Del Priore commuted via the Seastreak ferry from the time the store opened in 2002 until she and her husband moved to Fair Haven last August.
How does Dente feel about the commute from New York’s Penn Station?
“It’s awful,” Dente said. “It’s really long. It makes so many local stops. It’s rough. It adds almost four hours to your day.”
Dente is a rarity: A New York resident who commutes to a job at the Shore, managing to combine New York’s high cost of living with New Jersey’s more modest pay. All the while enduring grinding hours en route to either home or work.
The lifestyle, notes Press business writer Michael Diamond, is best suited for people who don’t have 9-to-5 jobs or the responsibilities of childcare. And the lower retail rents in New Jersey make sense for merchants hoping to establish their businesses with taking on the burden of New York rents.
“I had a lot of flexibility, following my passion rather than relying on the paycheck, which was really fortunate,” Del Priore, 30, said. “Once you have a child in the mix in New York City, it’s a whole different ball game.”
New Jersey has only a handful of jobs that can support living in Manhattan. The average wage in 2006 was $45,760 a year in Monmouth County and $36,608 in Ocean County. It was $91,728 in Manhattan, according to the U.S. Bureau of Labor Statistics.
One sector that may be exempt is retail. The rent for retail space in New Jersey is $25 to $50 a square foot. By comparison, retail space in Manhattan can cost $150 a square foot or more, said Michael Stone, senior director of retail services at Cushman & Wakefield in New York.
It allows entrepreneurs to start businesses here without taking as big a financial risk, experts said.
“They’re able to tap into an affluent market without facing the oppressive rents,” said James W. Hughes, an economist and dean of the Edward J. Bloustein School of Planning and Public Policy at Rutgers University.
“And the owners may not have to be on premises at 9 a.m. They may be able to commute at off hours. If they were working for corporate America, it’s 8:30 a.m. to 4:30 p.m., (which) makes it a very unpleasant commute.”

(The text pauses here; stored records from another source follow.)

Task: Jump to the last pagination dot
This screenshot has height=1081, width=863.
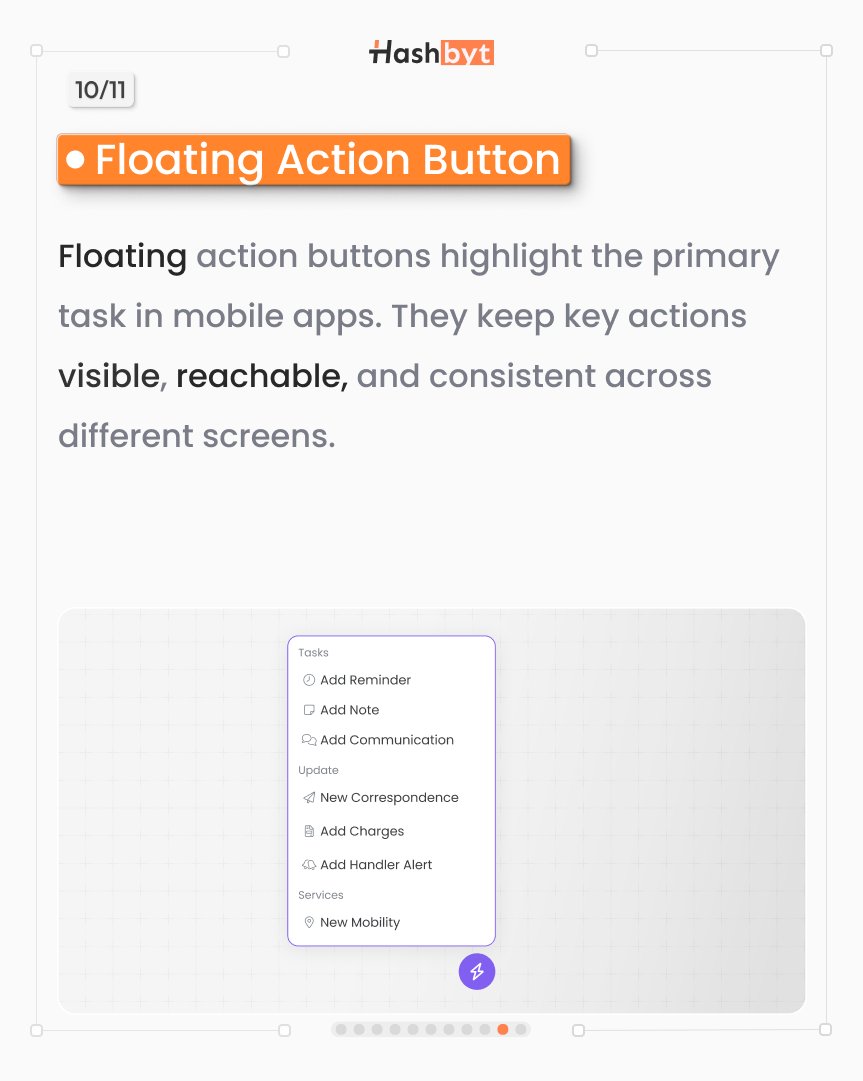Action: pyautogui.click(x=521, y=1029)
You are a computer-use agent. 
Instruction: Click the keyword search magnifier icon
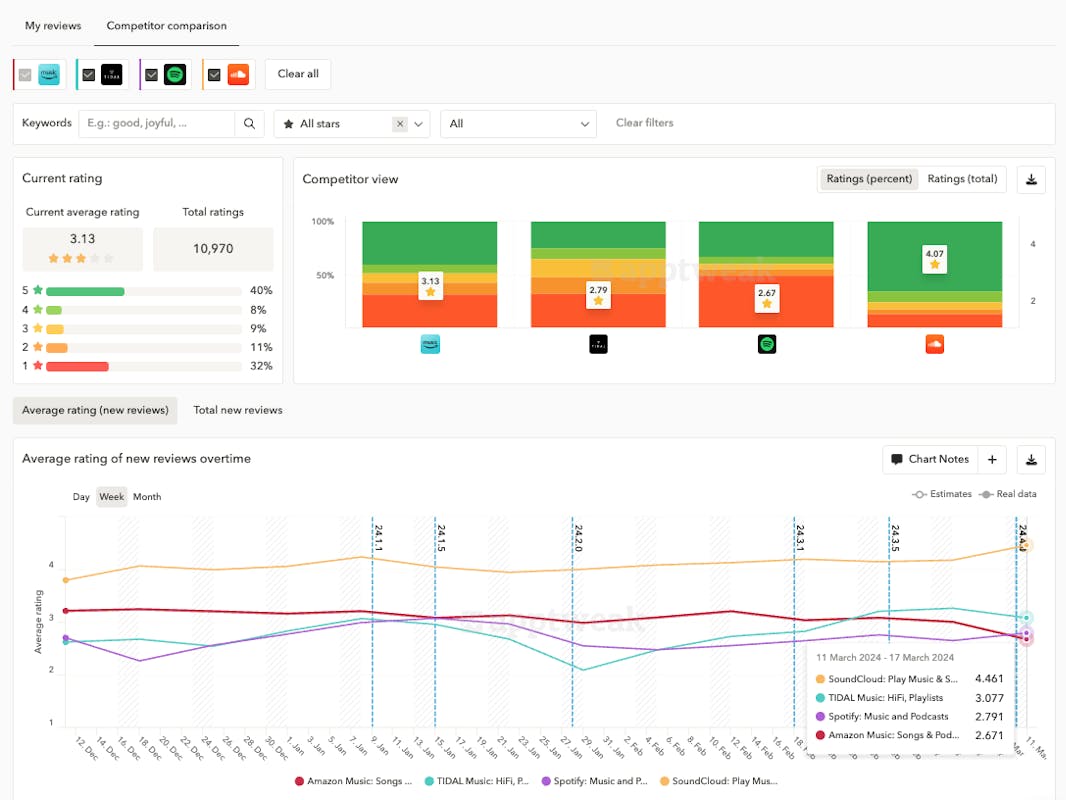pyautogui.click(x=249, y=124)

Mike Buess, the owner of the Bodega Shoppe, a home-decor boutique, wanted to open a store since he was 5, but as the New York resident began to search for space in the trendy shopping districts of SoHo or Brooklyn, the idea grew more remote.
So he expanded his search to New Jersey to Summit, Millburn and Maplewood, then to Westfield and Montclair. He settled on a location on Mechanic Street in Red Bank, a 77-minute train ride and 10-minute walk from home.

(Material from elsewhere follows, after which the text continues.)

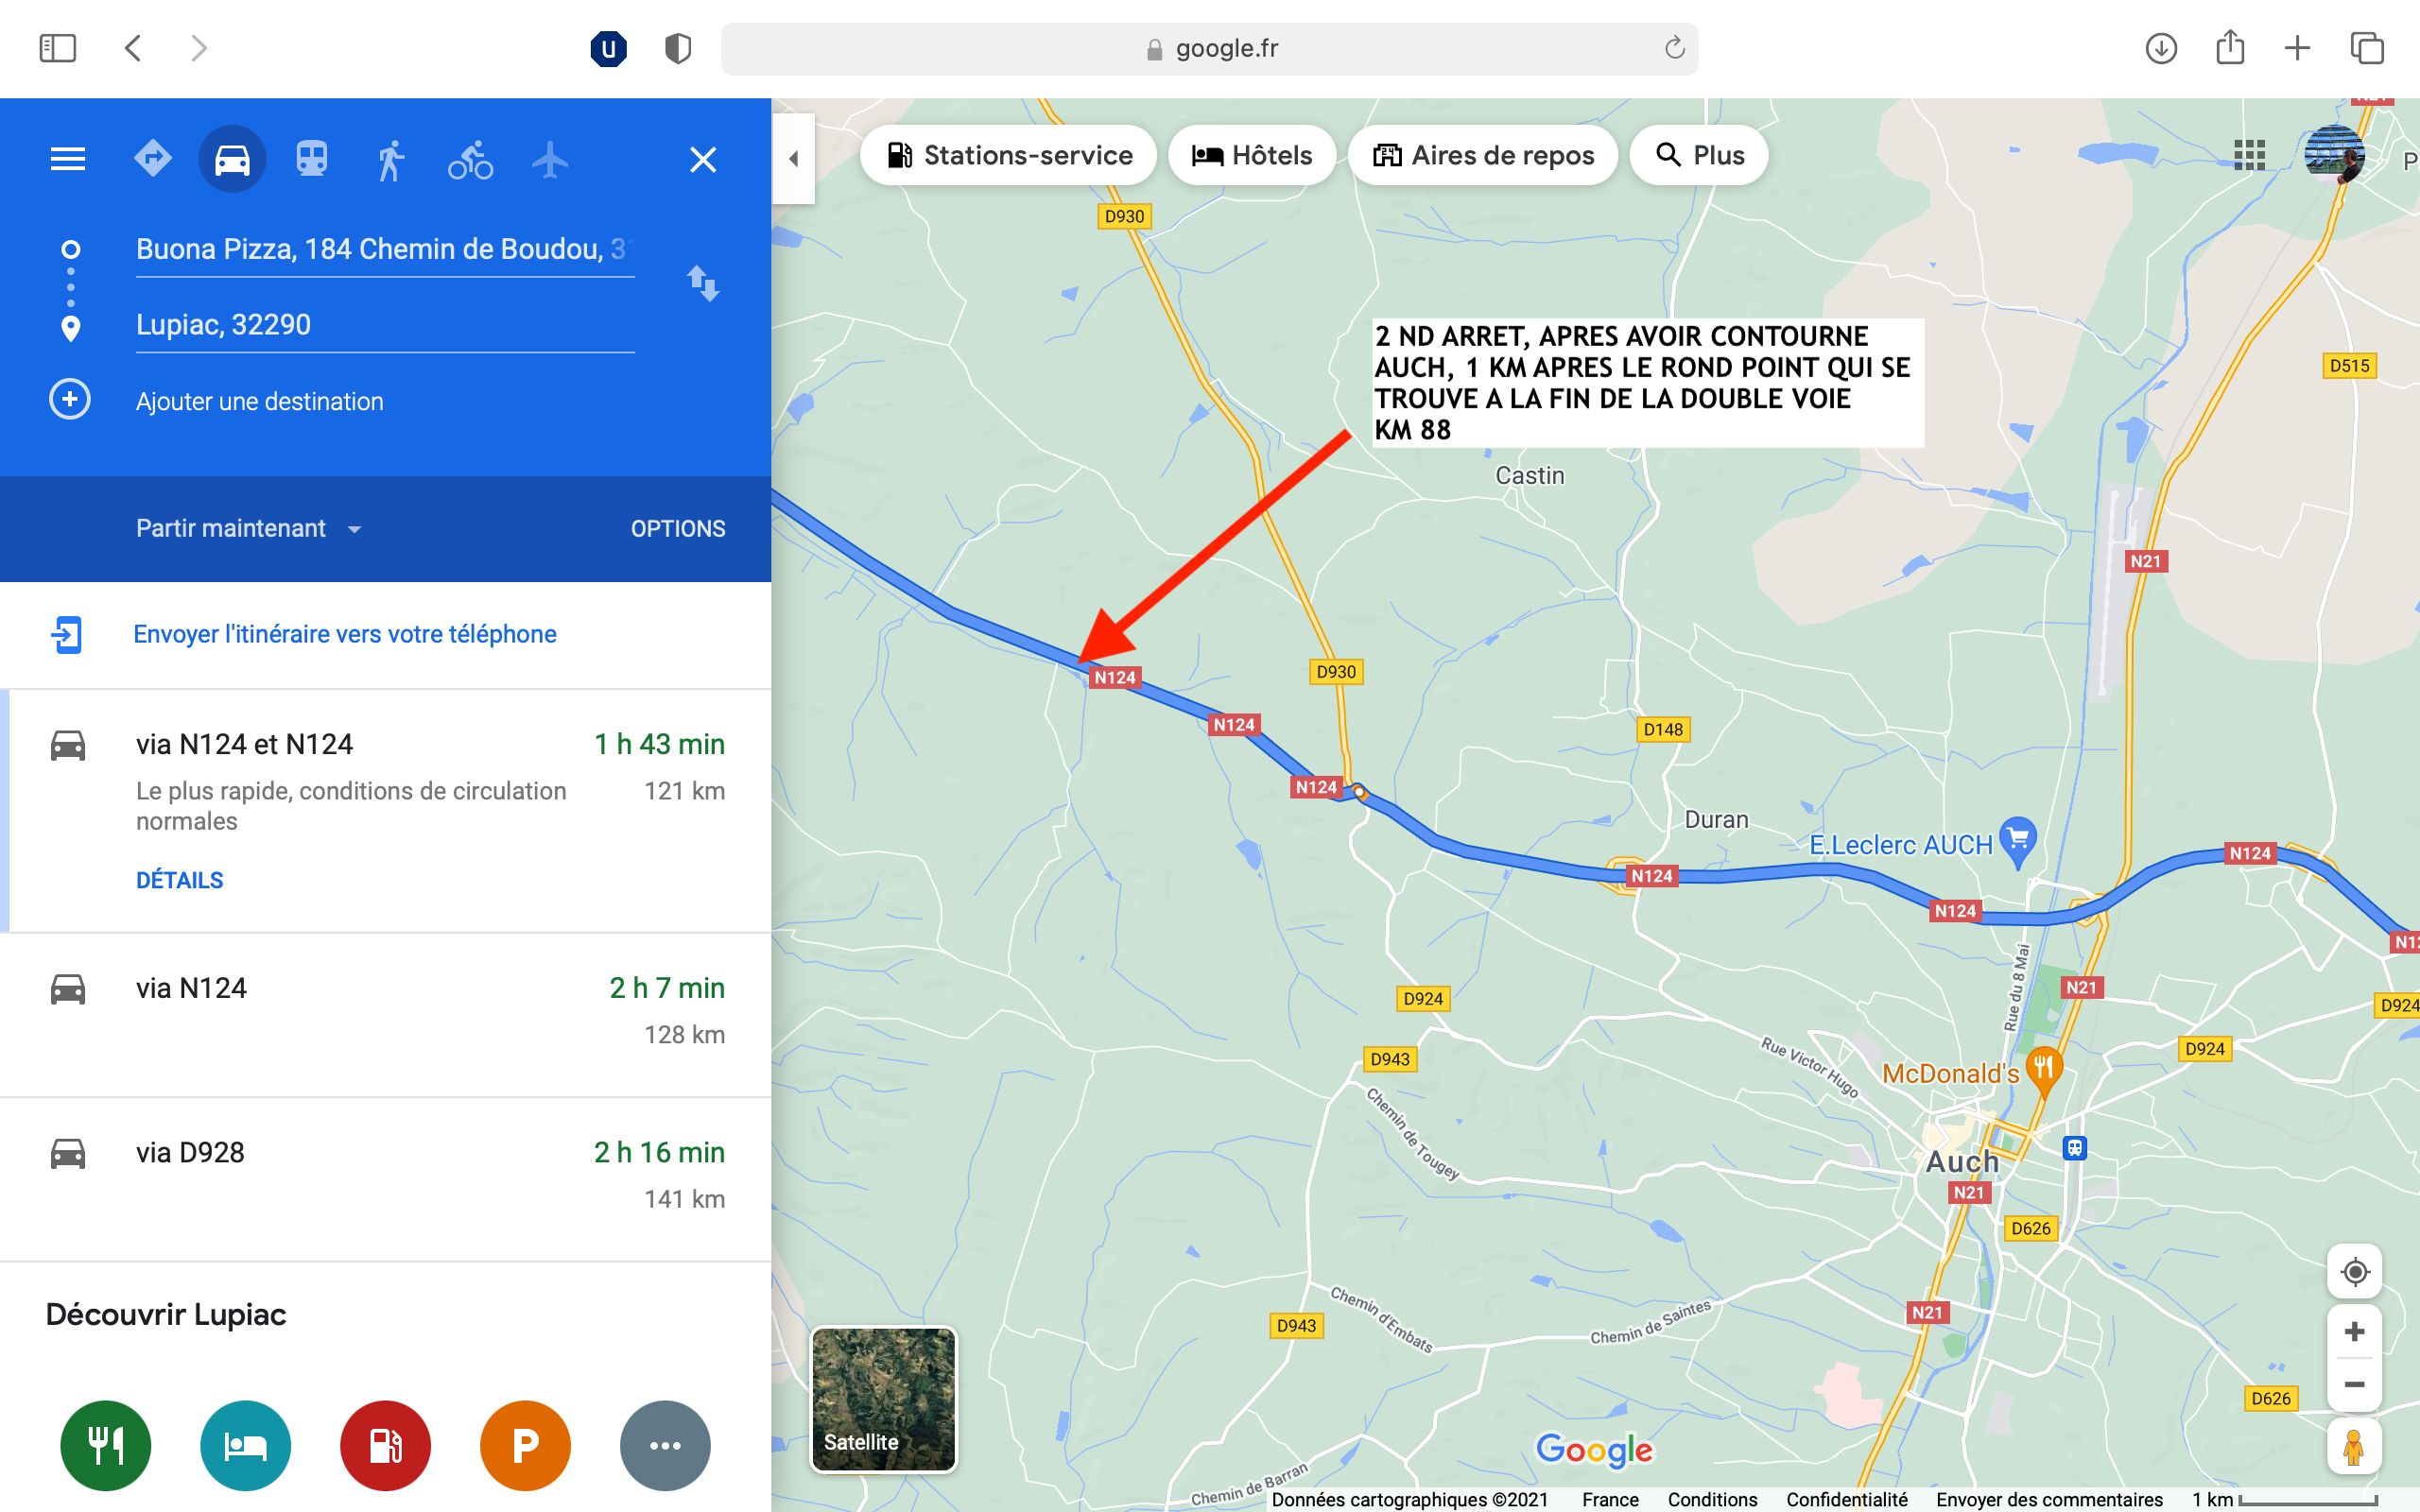Image resolution: width=2420 pixels, height=1512 pixels.
Task: Select the walking travel mode icon
Action: (391, 159)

“It seemed to me rents at $4,000 or $5,000 a month for tiny spaces (in New York) were outrageous,” Buess, 35, said. 5 “Red Bank made the most sense.”
He found prices in Red Bank about one-third of what he would spend in Brooklyn and Manhattan.
To keep his sanity, he spends part of the week living at his partner’s apartment in Ocean Grove. To stay financially afloat, he has an interior design business in New York. As he arrived at his store one day last week, he looked remarkably stress-free.